──────── Exercise inputs ────────

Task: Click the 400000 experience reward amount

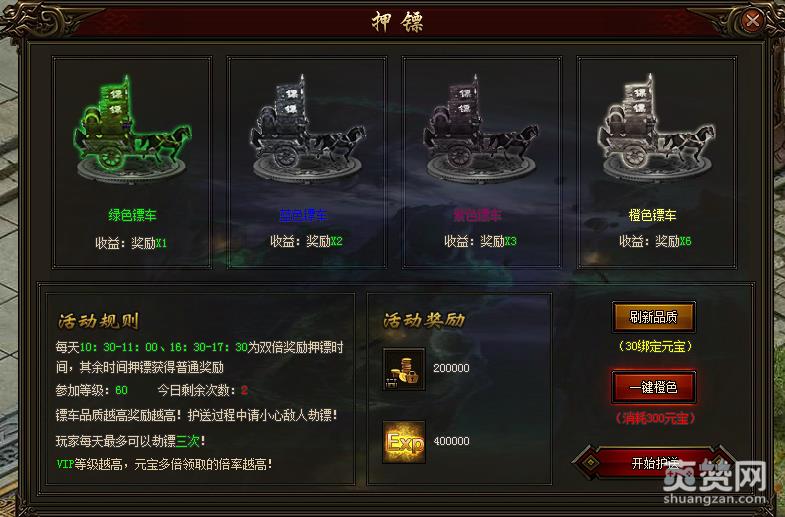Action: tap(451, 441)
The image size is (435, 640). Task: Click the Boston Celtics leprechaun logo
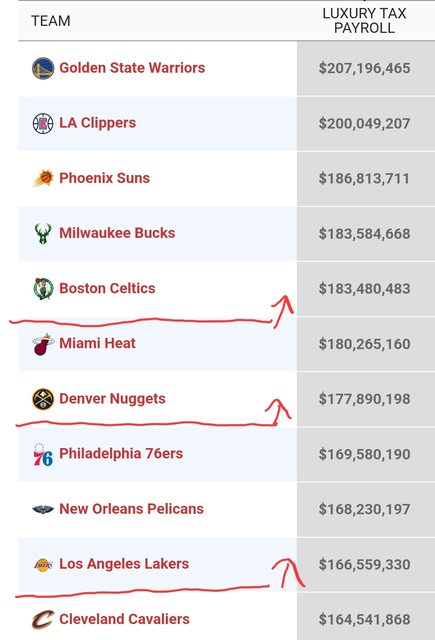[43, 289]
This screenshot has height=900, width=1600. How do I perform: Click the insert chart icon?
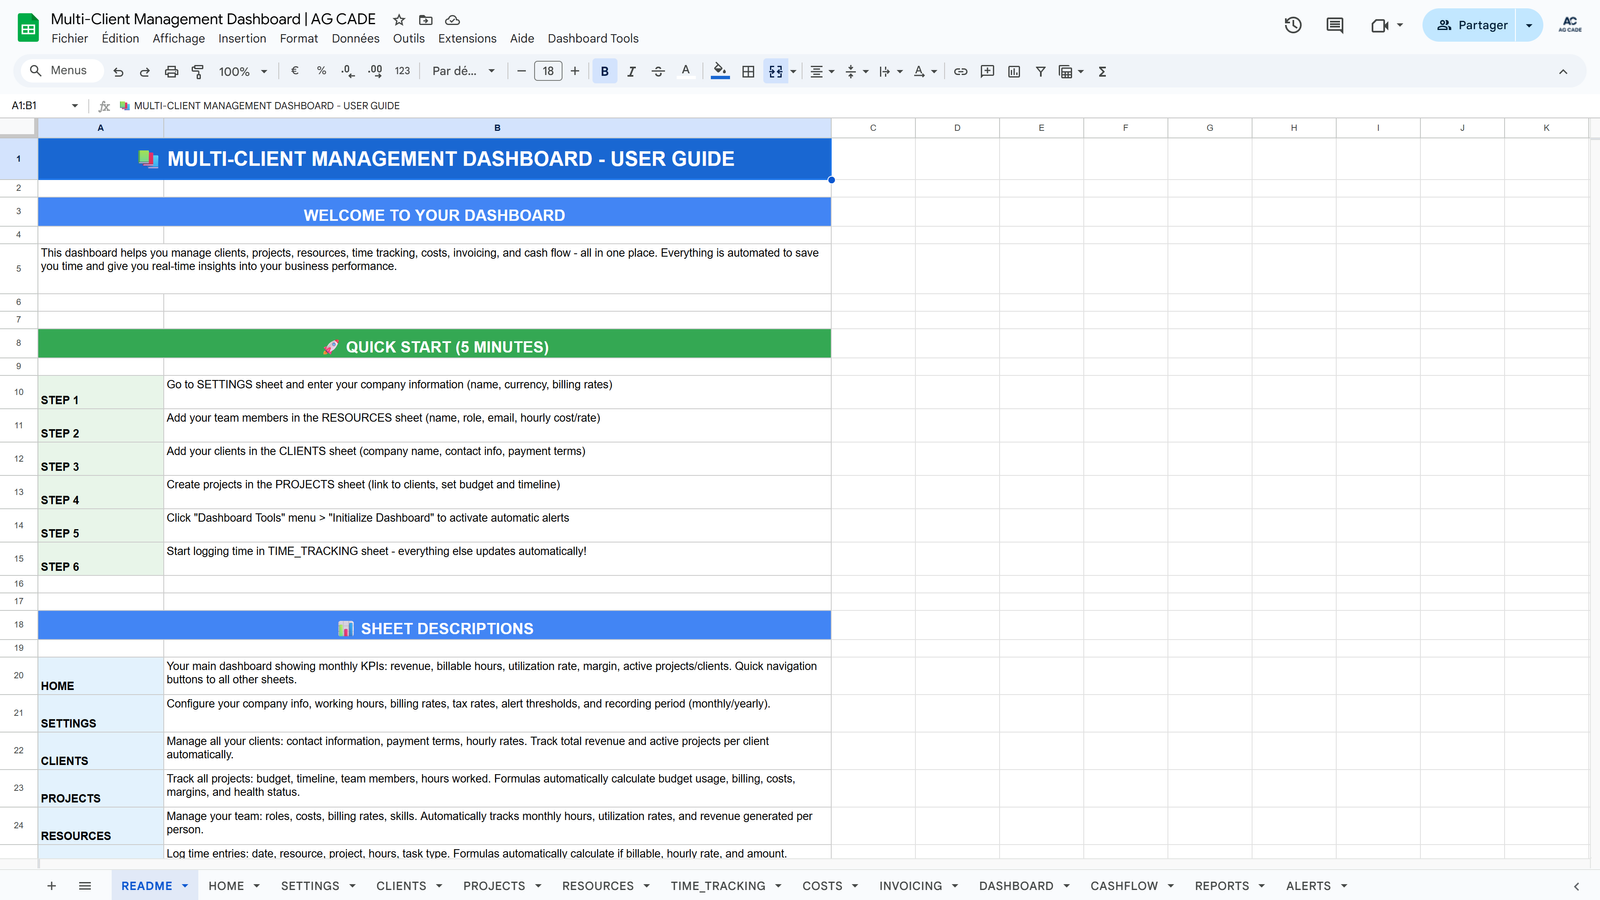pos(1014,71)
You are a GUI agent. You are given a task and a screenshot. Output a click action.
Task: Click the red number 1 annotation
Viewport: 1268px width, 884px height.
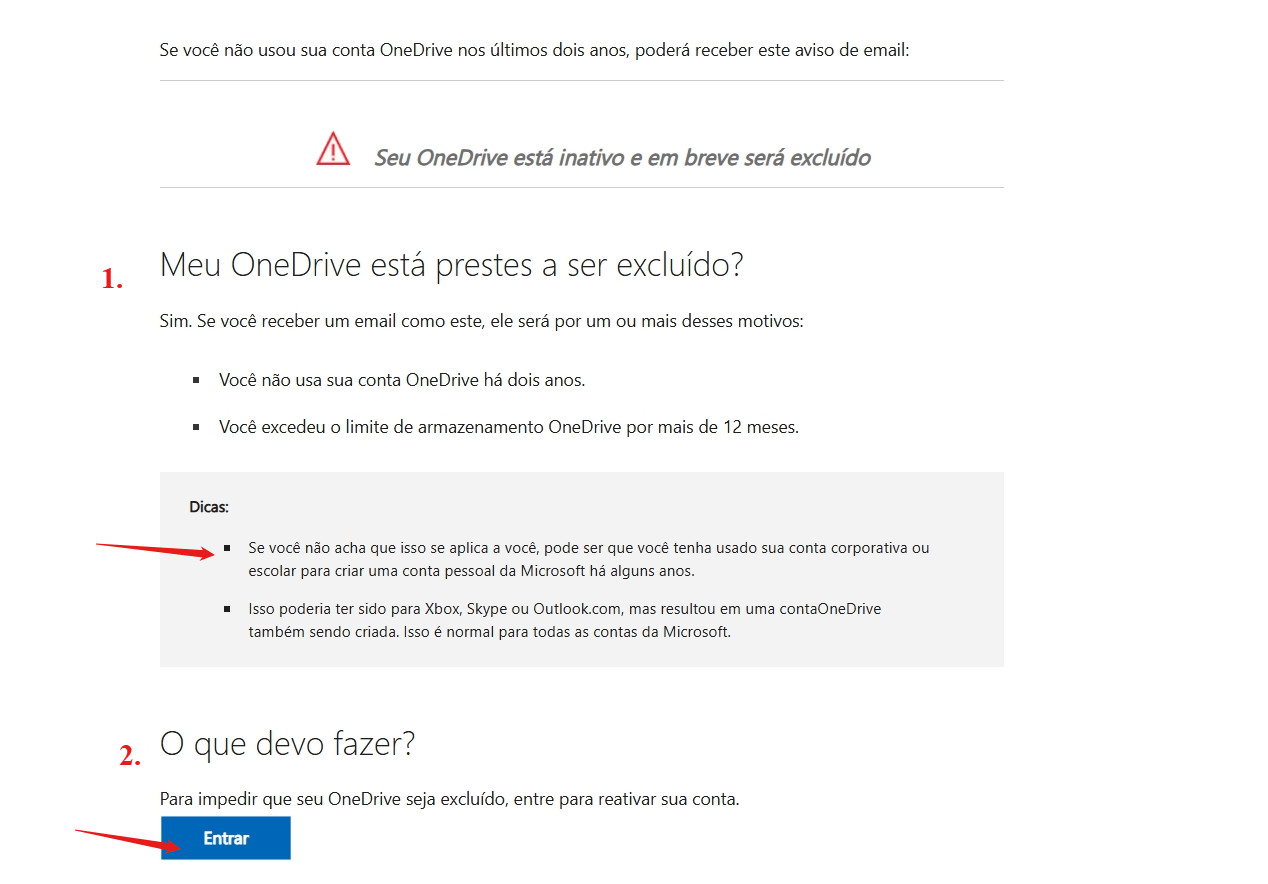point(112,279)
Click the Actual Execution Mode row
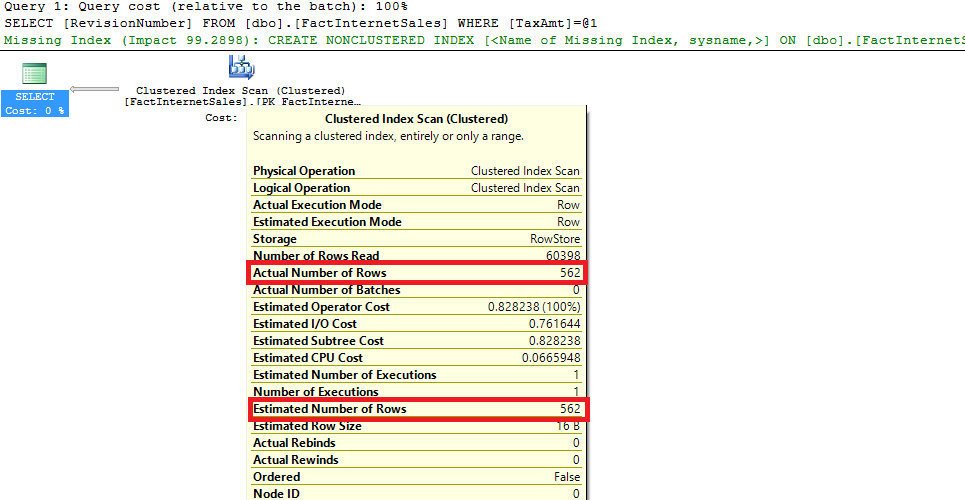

────────

*Task to complete*:
Omit the pictures, then retype the remaining material without a single change.

*Problem solution*:
Task: Click the 400000 experience reward amount

Action: tap(451, 441)
The image size is (435, 640). Task: Click the Boston Celtics leprechaun logo
[43, 289]
This screenshot has height=900, width=1600. How do I perform: Click the insert chart icon?
pos(1014,71)
You are a GUI agent. You are given a task and a screenshot. Output a click action.
Task: Click the red number 1 annotation
Viewport: 1268px width, 884px height.
point(112,279)
Click the Actual Execution Mode row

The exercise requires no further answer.